In an era where image combined with the fitting use of social media garners immense likeability and public approval, it should come as no surprise that politicians are using this recipe to grow and strengthen their political careers.
Personal interaction through social media by politicians can be seen as them wanting to have a more realistic and accessible relationship with citizens, however difficult this may be to manage in its entirety.
One can also say a reader’s engagement with news media, especially digital has evolved over the years. In my opinion, our attention span has somewhat decreased: click bait headlines and thought provoking optics earn more popularity these days and set the tone for things to become viral, in turn making the subject area under scrutiny worthy of dialogue. While as readers I somehow feel we have to search long and hard for the stories behind the stories, this somehow doesn’t stop us from “discovering” favourites, however surface level our reasoning may be.
According to market research organisation Ipsos Mori, social media has more of an influence on 18-24 year olds. On another hand, a Youth & Participatory Politics study shows that 41% of young people between ages 15 and 25 had participated in some kind of political discussion online. The fostering of direct communication channels by politicians in turn, allows individuals to shape their own opinions and form their own bonds.
Having successfully combined this with striking image management, it is not difficult to understand why former Jamaican government minister and Member of Parliament Lisa Hanna has over 174,000 followers on her Instagram page.
I, like many Caribbean nationals, have a fond fascination for the former beauty queen turned politician. I haven’t quite analyzed this fondness in its entirety, but, to me, Lisa appears accessible and relatable (minus the Salvatore Ferragamo belt and flashy interior backdrops of her Jamaican home).
Whether it is through quoting incarcerated controversial dancehall singer Vybz Kartel’s school lyrics, incorporating Jamaican patois in her captions, bragging about her economic stance on fashion by supporting her local seamstress and raw material stores or candidly walking barefoot for an Instagram post, Lisa has visually removed herself from the political pedestal, something many of her peers refuse to do. While she earns the trust of those who would be considered to be following trends of people who don’t reside in the uptown demographic, her feed also portrays a shy-girl, opulent lifestyle; enough to keep people wanting more and fulfilling a desirable lifestyle envy. It’s a double-sided strategy that would often be labelled as “goals” by millennials
However good natured her social media management is, it is clear that she understands how to stimulate interest, whether from those in high echelons or among the lower class.
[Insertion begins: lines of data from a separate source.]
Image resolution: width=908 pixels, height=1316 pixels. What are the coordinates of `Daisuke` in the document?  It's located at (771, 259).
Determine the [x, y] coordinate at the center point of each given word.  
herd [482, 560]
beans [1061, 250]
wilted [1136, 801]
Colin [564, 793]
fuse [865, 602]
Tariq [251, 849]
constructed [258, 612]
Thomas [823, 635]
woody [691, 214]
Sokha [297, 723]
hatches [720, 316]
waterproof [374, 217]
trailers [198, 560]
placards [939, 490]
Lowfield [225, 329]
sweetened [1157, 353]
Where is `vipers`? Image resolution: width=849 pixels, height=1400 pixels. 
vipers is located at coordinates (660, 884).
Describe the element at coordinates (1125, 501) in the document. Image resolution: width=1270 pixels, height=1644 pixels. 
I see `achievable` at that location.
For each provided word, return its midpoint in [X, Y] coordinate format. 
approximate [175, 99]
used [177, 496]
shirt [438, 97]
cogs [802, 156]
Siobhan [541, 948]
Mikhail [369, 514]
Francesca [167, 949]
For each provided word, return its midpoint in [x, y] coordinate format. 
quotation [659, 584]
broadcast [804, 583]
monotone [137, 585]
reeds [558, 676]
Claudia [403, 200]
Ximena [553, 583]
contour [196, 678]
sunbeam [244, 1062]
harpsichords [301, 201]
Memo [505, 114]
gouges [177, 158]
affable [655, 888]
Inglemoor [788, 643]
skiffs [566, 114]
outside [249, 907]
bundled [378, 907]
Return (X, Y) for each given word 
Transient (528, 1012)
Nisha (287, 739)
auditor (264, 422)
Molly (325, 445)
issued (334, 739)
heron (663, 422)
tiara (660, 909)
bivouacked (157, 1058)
She draws desires and curiosities. While social media is an excellent tool for dispersing information, opinions and personal interests, I haven’t followed Lisa beyond the gram. I also know this is the case for many people. Which goes to show that though my actions may be shallow, optics and the appropriate use of social media are critical for a politician’s success.
There is also the dark reality of falling head over heels and viewing politicians as demigods. Valid counter arguments against their policies become difficult to voice because of fear of a backlash from their following.
It is key to analyse why we admire people so much and be honest about it and still remember to uphold our integrity by questioning their politics constantly to ensure the greater good of things – despite how glossy and remarkable their online profiles are.
While Lisa and former Trinidad and Tobago prime minister Kamla Persad-Bissessar will go down in history, for me, as two of the most well-managed, socially-approachable politicians in the Caribbean, we must never forget that integrity should be valued over optics when it comes to the progression of any society.
Many aware of my fascination with Lisa have informed me that it was rumoured that she was scheduled for a trip to Guyana.
If you are here Lisa, welcome to my beautiful country. Please take back some ‘Made in Guyana’ fashion.